*Given records:*
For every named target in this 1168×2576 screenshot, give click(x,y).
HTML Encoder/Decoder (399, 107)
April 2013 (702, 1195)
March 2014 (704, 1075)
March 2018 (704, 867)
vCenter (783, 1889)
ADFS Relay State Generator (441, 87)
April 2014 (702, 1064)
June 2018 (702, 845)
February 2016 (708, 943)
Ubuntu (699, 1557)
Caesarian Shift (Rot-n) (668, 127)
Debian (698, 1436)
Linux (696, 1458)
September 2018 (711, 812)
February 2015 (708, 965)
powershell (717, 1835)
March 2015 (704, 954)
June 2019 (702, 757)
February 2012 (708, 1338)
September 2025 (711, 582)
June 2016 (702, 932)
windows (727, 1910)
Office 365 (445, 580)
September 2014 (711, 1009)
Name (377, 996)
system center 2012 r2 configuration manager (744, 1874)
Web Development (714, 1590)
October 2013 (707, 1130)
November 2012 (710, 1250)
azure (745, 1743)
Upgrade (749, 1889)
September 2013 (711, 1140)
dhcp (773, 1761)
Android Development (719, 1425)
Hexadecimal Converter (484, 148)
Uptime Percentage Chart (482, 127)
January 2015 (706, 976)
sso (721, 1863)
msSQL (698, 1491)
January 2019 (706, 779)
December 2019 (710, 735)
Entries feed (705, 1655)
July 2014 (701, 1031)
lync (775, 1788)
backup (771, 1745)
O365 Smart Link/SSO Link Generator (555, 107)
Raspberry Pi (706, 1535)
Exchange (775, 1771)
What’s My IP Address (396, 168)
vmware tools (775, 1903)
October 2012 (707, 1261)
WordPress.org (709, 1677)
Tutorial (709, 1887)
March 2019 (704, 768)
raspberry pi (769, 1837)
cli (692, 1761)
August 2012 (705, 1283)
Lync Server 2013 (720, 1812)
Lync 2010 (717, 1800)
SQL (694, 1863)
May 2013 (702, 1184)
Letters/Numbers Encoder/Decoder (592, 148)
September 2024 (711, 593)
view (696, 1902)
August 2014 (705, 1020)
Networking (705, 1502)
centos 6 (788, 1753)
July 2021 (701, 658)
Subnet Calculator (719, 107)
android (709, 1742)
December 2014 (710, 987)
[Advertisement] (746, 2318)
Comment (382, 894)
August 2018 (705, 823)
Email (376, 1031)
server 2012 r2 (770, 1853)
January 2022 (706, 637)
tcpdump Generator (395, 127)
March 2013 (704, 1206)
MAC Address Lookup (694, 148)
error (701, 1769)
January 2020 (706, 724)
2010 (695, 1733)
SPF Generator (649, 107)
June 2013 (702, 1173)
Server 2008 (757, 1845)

*Exercise aim:* Only one stretch of the data above is needed. Restate it word for word, from the line containing "June 2016 (702, 932)" through the line containing "MAC Address Lookup (694, 148)", both ends included.

*Expected answer:*
June 2016 (702, 932)
windows (727, 1910)
Office 365 (445, 580)
September 2014 (711, 1009)
Name (377, 996)
system center 2012 r2 configuration manager (744, 1874)
Web Development (714, 1590)
October 2013 (707, 1130)
November 2012 (710, 1250)
azure (745, 1743)
Upgrade (749, 1889)
September 2013 (711, 1140)
dhcp (773, 1761)
Android Development (719, 1425)
Hexadecimal Converter (484, 148)
Uptime Percentage Chart (482, 127)
January 2015 (706, 976)
sso (721, 1863)
msSQL (698, 1491)
January 2019 (706, 779)
December 2019 (710, 735)
Entries feed (705, 1655)
July 2014 (701, 1031)
lync (775, 1788)
backup (771, 1745)
O365 Smart Link/SSO Link Generator (555, 107)
Raspberry Pi (706, 1535)
Exchange (775, 1771)
What’s My IP Address (396, 168)
vmware tools (775, 1903)
October 2012 (707, 1261)
WordPress.org (709, 1677)
Tutorial (709, 1887)
March 2019 (704, 768)
raspberry pi (769, 1837)
cli (692, 1761)
August 2012 (705, 1283)
Lync Server 2013 (720, 1812)
Lync 2010 (717, 1800)
SQL (694, 1863)
May 2013 (702, 1184)
Letters/Numbers Encoder/Decoder (592, 148)
September 2024 (711, 593)
view (696, 1902)
August 2014 (705, 1020)
Networking (705, 1502)
centos 6 (788, 1753)
July 2021 (701, 658)
Subnet Calculator (719, 107)
android (709, 1742)
December 2014 (710, 987)
[Advertisement] (746, 2318)
Comment (382, 894)
August 2018 (705, 823)
Email (376, 1031)
server 2012 r2 (770, 1853)
January 2022 (706, 637)
tcpdump Generator (395, 127)
March 2013 (704, 1206)
MAC Address Lookup (694, 148)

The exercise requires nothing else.